Note that this procedure does not control the way Scheme variables are handled - this facility is mainly of interest when accessing foreign code.
Start a new read-eval-print loop. Sets the reset-handler so that any invocation of reset restarts the read-eval-print loop. Also changes the current exception-handler to display a message, write any arguments to the value of (current-error-port) and reset.
Loading extension libraries
This functionality is only available on platforms that support dynamic loading of compiled code. Currently Linux, BSD, Solaris, Windows (with Cygwin) and HP/UX are supported.
- [parameter] repository-path
Contains a string naming the path to the extension repository, which defaults to either the value of the environment variable CHICKEN_REPOSITORY or the default library path (usually /usr/local/lib/chicken on UNIX systems).
[procedure] (extension-information ID)
If an extension with the name ID is installed and if it has a setup-information list registered in the extension repository, then the info-list is returned. Otherwise extension-information returns #f.

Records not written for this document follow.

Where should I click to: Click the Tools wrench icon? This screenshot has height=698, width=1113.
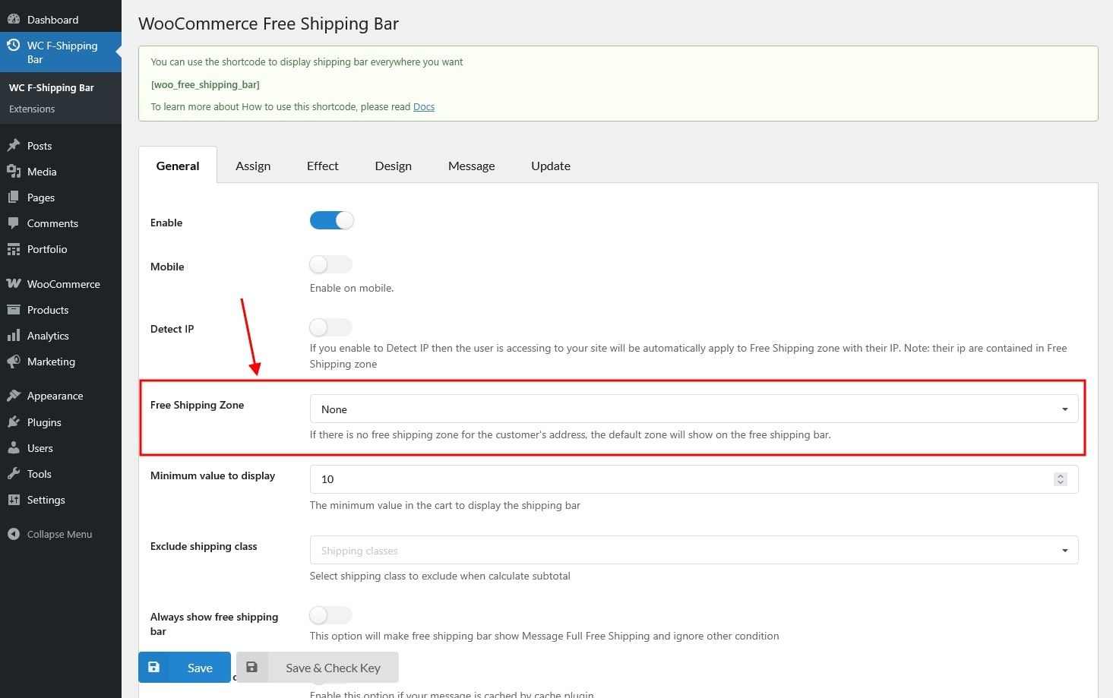point(14,474)
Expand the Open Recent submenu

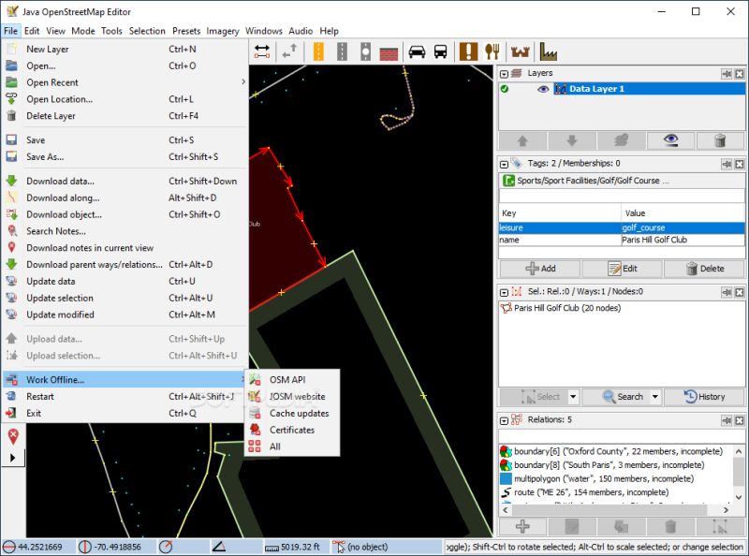tap(64, 82)
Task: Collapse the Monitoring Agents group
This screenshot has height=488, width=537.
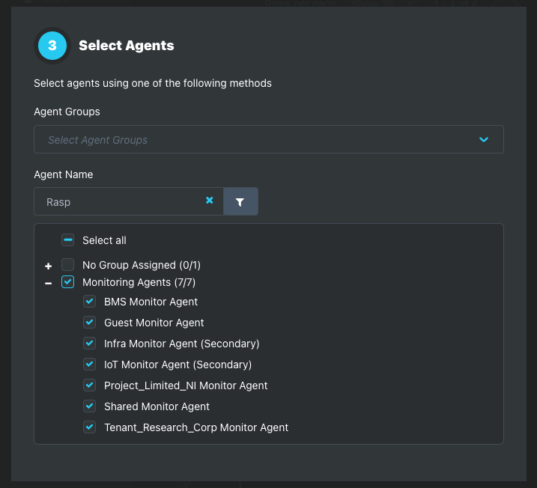Action: click(48, 284)
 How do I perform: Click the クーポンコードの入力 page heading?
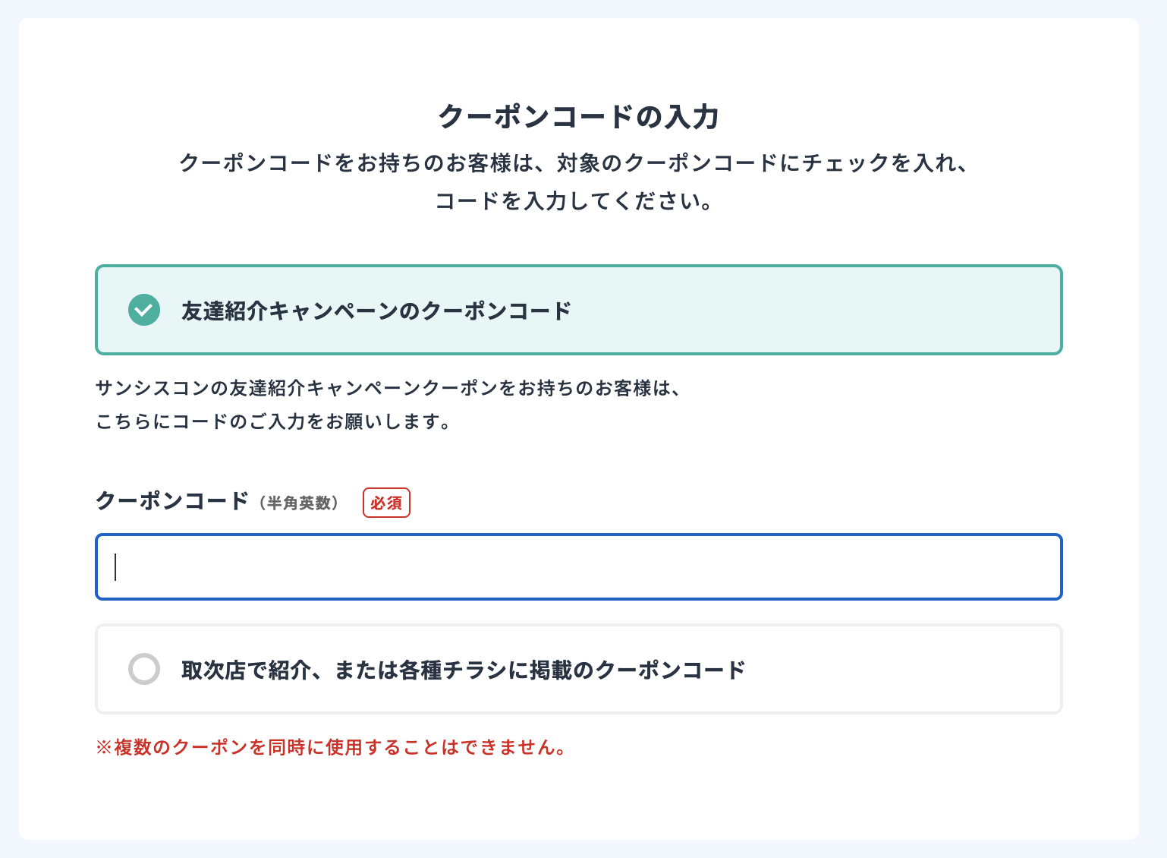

[procedure] (provide ID ...)
Registers the extension IDs ID ... as loaded. This is mainly intended to provide aliases for certain extension identifiers.
[procedure] (provided? ID ...)
Returns #t if the extension with the IDs ID ... are currently loaded, or #f otherwise.
[procedure] (require ID ...)
If the extension library ID is not already loaded into the system, then require will lookup the location of the shared extension library and load it. If ID names a library-unit of the base system, then it is loaded via load-library. If no extension library is available for the given ID, then an attempt is made to load the file ID.so or ID.scm (in that order) from one of the following locations:
- the current include path, which defaults to the pathnames given in CHICKEN_INCLUDE_PATH.
- the current directory
ID should be a string or a symbol.
[procedure] (set-extension-specifier! SYMBOL PROC)
Registers the handler-procedure PROC as a extension-specifier with the name SYMBOL. This facility allows extending the set of valid extension specifiers to be used with require-extension. When register-extension is called with an extension specifier of the form (SPEC ...) and SPEC has been registered with set-extension-specifier!, then PROC will be called with two arguments: the specifier and the previously installed handler (or #f if no such handler was defined). The handler should return a new specifier that will be processed recursively. If the handler returns a vector, then each element of the vector will be processed recursively. Alternatively the handler may return a string which specifies a file to be loaded:
(eval-when (compile eval) (set-extension-specifier! 'my-package (lambda (spec old) (make-pathname my-package-directory (->string (cadr spec))) ) ) ) (require-extension (my-package stuff)) ; --> expands into '(load "my-package-dir/stuff")
Note that the handler has to be registered at compile time, if it is to be visible in compiled code.
Returns a string given the installation directory (usually /usr/local/share/chicken on UNIX-like systems). As a last option, if the environment variable CHICKEN_PREFIX is set, then chicken-home will return $CHICKEN_PREFIX/share.
[procedure] (eval EXP [ENVIRONMENT])
Evaluates EXP and returns the result of the evaluation. The second argument is optional and defaults to the value of (interaction-environment).